My understanding is that endianness is important when you have more than one byte. But I have only 8 bits.

This code is not portable at this time and I want to understand how to make it portable. I would like to avoid detecting the endianness or using bit shifting techniques. I know about htonX functions but I do not think that applies here.

    #include <stdio.h>

    int main()
    {
      typedef union {
        struct {
          unsigned char b0:1;
          unsigned char b1:1;
          unsigned char b2:1;
          unsigned char b3:1;
          unsigned char b4:1;
          unsigned char b5:1;
          unsigned char b6:1;
          unsigned char b7:1;
        } bits;
        unsigned char byte;
      } HW_Register;

      HW_Register reg;
      reg.byte = 3;

      printf("%d %d %d %d %d %d %d %d\n", 
        reg.bits.b0,
        reg.bits.b1,
        reg.bits.b2,
        reg.bits.b3,
        reg.bits.b4,
        reg.bits.b5,
        reg.bits.b6,
        reg.bits.b7);

      printf("%d\n",reg.byte);
      printf("Size of reg.byte: %d\n", sizeof(reg.byte));
    }

Best Answer

The order in which bit fields are placed in an integer is independent of the order in which bytes are placed in an integer. Both are implementation details. That is generally not a problem, because memory is only byte addressable, and all hardware preserves the value of a byte during transmissions.

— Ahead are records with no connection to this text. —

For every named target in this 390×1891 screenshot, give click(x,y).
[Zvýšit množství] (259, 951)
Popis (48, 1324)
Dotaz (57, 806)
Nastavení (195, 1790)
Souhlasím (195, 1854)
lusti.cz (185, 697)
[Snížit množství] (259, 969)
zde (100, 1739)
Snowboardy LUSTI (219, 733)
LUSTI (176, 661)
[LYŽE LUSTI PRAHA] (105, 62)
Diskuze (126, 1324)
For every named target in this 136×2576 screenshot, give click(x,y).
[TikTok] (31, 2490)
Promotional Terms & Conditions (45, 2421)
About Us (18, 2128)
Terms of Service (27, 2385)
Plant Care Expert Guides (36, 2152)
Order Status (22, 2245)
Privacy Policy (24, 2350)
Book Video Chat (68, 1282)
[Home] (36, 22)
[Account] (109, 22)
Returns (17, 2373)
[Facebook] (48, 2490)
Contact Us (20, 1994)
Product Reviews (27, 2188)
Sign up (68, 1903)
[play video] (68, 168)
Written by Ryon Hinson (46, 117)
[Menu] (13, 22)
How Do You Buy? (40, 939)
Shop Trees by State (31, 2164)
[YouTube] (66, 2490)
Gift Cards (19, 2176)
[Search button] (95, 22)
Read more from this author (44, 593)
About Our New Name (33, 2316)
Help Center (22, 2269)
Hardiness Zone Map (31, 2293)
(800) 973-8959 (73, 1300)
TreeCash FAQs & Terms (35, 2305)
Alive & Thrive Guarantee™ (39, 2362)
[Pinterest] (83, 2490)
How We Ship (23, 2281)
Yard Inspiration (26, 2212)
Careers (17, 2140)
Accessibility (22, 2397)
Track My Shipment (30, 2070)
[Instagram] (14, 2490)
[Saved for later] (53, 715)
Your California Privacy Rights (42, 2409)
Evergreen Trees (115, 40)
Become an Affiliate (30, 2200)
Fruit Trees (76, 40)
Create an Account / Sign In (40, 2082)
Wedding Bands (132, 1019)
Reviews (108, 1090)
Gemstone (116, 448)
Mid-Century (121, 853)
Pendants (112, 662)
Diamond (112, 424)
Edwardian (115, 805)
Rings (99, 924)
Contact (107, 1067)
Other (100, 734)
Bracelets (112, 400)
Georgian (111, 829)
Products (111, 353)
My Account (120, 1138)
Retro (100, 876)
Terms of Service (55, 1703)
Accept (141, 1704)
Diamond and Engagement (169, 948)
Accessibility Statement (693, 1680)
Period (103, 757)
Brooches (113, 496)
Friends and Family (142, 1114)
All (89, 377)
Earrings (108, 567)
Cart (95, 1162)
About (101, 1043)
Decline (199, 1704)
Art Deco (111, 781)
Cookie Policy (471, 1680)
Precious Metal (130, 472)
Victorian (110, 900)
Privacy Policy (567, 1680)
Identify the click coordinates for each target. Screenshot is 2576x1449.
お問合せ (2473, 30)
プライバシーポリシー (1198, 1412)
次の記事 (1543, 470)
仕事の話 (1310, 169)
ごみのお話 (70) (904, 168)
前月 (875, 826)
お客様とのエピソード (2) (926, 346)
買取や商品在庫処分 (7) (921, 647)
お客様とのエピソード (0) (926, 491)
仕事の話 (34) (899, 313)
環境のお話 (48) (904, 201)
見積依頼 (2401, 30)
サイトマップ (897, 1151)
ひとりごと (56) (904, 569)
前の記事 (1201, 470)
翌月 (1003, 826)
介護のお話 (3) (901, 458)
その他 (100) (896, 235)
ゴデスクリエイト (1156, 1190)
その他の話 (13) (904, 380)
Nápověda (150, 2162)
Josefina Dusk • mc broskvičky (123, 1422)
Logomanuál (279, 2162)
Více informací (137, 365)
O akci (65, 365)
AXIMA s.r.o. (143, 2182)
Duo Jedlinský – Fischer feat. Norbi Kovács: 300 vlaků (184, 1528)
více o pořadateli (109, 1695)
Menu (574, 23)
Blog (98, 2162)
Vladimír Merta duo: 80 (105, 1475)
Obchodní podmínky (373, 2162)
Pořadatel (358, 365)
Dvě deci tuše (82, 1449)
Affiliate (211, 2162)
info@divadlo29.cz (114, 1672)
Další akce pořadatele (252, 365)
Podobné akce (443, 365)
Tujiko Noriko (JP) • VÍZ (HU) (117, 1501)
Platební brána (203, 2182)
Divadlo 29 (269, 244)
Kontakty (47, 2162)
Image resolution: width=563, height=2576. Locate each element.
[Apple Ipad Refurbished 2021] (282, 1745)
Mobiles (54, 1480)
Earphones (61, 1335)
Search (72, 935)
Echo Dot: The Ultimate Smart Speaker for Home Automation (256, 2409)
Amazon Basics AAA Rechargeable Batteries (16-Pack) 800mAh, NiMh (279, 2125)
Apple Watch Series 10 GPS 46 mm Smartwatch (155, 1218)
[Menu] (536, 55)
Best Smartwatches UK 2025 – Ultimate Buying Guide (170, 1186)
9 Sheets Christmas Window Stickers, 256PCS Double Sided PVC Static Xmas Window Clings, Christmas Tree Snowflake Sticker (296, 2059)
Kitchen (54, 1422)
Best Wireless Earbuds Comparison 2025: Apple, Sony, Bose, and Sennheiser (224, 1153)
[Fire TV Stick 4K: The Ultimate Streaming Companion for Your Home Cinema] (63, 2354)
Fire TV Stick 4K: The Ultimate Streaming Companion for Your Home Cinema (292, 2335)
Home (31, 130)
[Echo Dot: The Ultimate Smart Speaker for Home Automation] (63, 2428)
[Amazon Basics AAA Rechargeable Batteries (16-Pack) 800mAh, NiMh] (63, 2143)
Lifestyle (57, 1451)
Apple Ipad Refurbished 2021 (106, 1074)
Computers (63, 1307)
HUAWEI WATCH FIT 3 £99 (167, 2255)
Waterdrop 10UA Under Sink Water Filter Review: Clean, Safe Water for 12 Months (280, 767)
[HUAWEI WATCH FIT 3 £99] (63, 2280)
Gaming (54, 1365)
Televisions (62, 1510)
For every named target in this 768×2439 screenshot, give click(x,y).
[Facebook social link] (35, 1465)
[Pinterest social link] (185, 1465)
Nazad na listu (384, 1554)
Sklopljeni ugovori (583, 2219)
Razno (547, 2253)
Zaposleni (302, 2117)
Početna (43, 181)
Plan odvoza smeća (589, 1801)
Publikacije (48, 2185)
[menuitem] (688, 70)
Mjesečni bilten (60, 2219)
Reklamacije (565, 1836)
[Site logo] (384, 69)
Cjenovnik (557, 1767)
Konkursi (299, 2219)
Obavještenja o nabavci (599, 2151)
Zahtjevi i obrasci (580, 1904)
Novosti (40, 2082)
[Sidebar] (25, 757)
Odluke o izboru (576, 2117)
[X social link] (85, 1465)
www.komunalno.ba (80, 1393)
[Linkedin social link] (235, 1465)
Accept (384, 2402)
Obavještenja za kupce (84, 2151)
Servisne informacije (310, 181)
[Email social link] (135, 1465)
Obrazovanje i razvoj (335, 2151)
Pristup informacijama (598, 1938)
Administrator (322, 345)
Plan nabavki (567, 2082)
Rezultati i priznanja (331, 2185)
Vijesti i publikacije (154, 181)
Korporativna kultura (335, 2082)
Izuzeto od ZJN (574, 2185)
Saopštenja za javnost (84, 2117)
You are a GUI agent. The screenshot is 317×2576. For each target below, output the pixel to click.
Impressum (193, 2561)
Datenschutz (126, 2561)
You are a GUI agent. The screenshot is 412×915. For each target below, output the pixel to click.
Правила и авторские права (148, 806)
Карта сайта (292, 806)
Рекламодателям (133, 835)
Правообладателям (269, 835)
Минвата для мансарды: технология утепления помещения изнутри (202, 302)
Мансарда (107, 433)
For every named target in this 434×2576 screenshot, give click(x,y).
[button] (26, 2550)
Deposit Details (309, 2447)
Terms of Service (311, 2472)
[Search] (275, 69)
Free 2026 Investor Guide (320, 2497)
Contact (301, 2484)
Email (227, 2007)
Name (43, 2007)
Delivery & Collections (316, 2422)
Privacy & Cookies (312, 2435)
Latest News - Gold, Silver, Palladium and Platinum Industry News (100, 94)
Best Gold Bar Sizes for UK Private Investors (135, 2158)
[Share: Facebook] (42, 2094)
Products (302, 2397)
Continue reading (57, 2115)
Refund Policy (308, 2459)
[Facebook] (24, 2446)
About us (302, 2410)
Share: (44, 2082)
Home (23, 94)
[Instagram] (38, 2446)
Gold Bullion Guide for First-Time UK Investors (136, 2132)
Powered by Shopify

Yet, while bit and byte ordering are theoretically independent of each other, CPU documentations tend to number the bits in the same order as they number the bytes: X86 documentation will refer to the least significant bit as bit 0, while Power documentation will refer to the most significant bit as bit 0. Your compiler writers seem to have chosen the same numbering as the respective documentation.

As such, your only hope of achieving portability, is to do the bit fiddling yourself, defining a flags variable and a bunch of constants to set/mask the respective bits:

const unsigned char kBit0 = 1 << 0,
                    kBit1 = 1 << 1,
                    kBit2 = 1 << 2,
                    kBit3 = 1 << 3,
                    kBit4 = 1 << 4,
                    kBit5 = 1 << 5,
                    kBit6 = 1 << 6,
                    kBit7 = 1 << 7,

unsigned char reg = 3;
printf("%d %d %d %d %d %d %d %d\n",
    !!(reg & kBit0),
    !!(reg & kBit1),
    !!(reg & kBit2),
    !!(reg & kBit3),
    !!(reg & kBit4),
    !!(reg & kBit5),
    !!(reg & kBit6),
    !!(reg & kBit7));

This numbers the bits in little endian fashion, irrespective of the machine. If you want big endian numbering, just define your constants accordingly.